-- TASK STATEMENT --
Set down every record below exactly as written, but leave out the pictures.

[Stored records]
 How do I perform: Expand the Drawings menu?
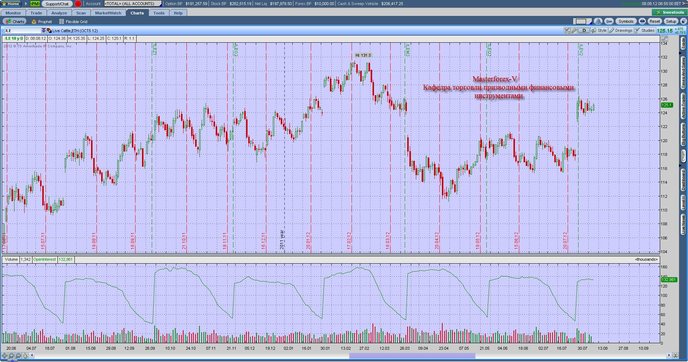click(621, 31)
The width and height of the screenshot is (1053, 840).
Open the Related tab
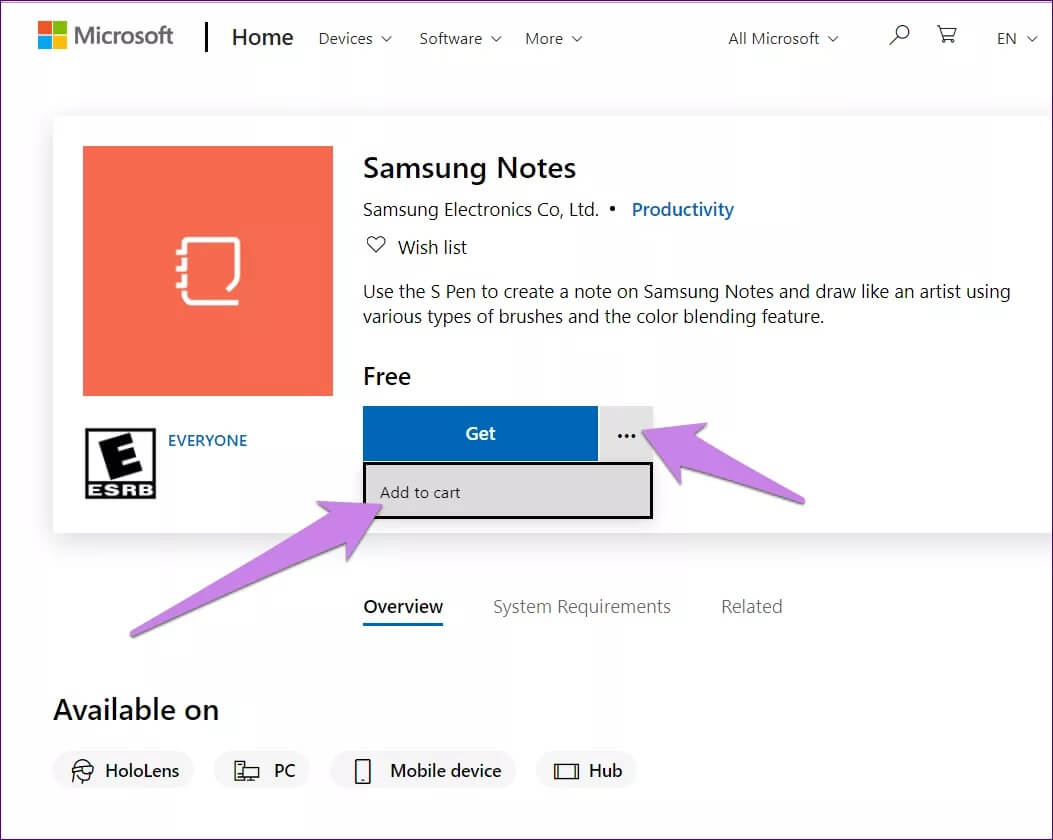tap(751, 606)
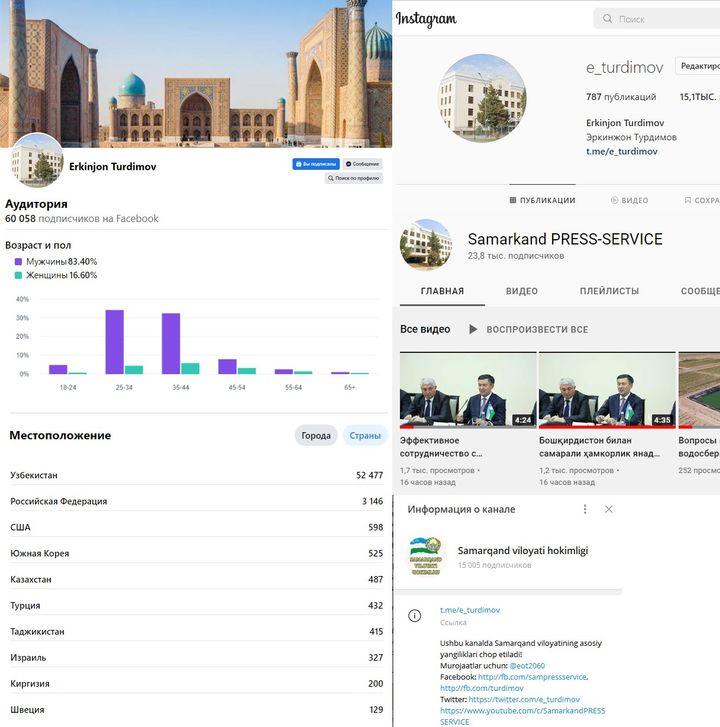This screenshot has height=727, width=720.
Task: Click the info icon next to channel link
Action: point(414,615)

-- RESPONSE FOR THIS EXERCISE --
 How do I perform: Expand the Drawings menu?
click(621, 31)
The width and height of the screenshot is (1053, 840).
Open the Related tab
tap(751, 606)
This screenshot has height=727, width=720.
Task: Click the info icon next to channel link
Action: point(414,615)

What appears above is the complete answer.